- [Instruction]:
Convert the rows below into a numbered list, leaving out any blank lines.

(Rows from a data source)

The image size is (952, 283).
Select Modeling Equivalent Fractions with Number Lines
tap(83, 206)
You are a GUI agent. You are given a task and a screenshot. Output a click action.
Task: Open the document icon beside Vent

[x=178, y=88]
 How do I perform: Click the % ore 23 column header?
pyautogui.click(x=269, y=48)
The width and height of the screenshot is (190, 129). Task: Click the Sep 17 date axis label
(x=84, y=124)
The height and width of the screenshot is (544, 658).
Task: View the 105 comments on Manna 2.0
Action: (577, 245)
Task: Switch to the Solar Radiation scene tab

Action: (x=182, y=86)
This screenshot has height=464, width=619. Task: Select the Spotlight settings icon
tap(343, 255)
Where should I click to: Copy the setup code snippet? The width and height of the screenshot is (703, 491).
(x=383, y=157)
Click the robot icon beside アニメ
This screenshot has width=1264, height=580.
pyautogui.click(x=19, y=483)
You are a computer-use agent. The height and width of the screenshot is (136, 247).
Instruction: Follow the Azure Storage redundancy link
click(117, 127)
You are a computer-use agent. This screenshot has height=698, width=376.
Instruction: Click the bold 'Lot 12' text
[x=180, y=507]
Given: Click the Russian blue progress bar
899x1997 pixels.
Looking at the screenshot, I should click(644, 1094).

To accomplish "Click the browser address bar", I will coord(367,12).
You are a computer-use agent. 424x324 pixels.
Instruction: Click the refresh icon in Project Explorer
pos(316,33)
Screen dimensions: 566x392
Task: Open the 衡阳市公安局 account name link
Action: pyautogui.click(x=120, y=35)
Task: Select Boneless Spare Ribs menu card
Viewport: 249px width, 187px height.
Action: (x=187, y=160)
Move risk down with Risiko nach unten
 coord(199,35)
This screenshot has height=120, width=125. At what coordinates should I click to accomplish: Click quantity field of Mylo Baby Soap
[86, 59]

- [Output below]:
1. The image size is (952, 283).
2. Select Modeling Equivalent Fractions with Number Lines
3. tap(83, 206)
4. You are a GUI agent. You are given a task and a screenshot. Output a click action.
5. Task: Open the document icon beside Vent
6. [x=178, y=88]
7.  How do I perform: Click the % ore 23 column header?
8. pyautogui.click(x=269, y=48)
9. The width and height of the screenshot is (190, 129). Task: Click the Sep 17 date axis label
10. (x=84, y=124)
11. The height and width of the screenshot is (544, 658).
12. Task: View the 105 comments on Manna 2.0
13. Action: (577, 245)
14. Task: Switch to the Solar Radiation scene tab
15. Action: (x=182, y=86)
16. This screenshot has height=464, width=619. Task: Select the Spotlight settings icon
17. tap(343, 255)
18. Where should I click to: Copy the setup code snippet? The width and height of the screenshot is (703, 491).
19. (x=383, y=157)
20. Click the robot icon beside アニメ
21. This screenshot has width=1264, height=580.
22. pyautogui.click(x=19, y=483)
23. You are a computer-use agent. The height and width of the screenshot is (136, 247).
24. Instruction: Follow the Azure Storage redundancy link
25. click(117, 127)
26. You are a computer-use agent. This screenshot has height=698, width=376.
27. Instruction: Click the bold 'Lot 12' text
28. [x=180, y=507]
29. Given: Click the Russian blue progress bar
30. 899x1997 pixels.
31. Looking at the screenshot, I should click(644, 1094).
32. To accomplish "Click the browser address bar", I will coord(367,12).
33. You are a computer-use agent. 424x324 pixels.
34. Instruction: Click the refresh icon in Project Explorer
35. pos(316,33)
36. Screen dimensions: 566x392
37. Task: Open the 衡阳市公安局 account name link
38. Action: pyautogui.click(x=120, y=35)
39. Task: Select Boneless Spare Ribs menu card
40. Viewport: 249px width, 187px height.
41. Action: (x=187, y=160)
42. Move risk down with Risiko nach unten
43.  coord(199,35)
44. This screenshot has height=120, width=125. At what coordinates should I click to accomplish: Click quantity field of Mylo Baby Soap
45. [86, 59]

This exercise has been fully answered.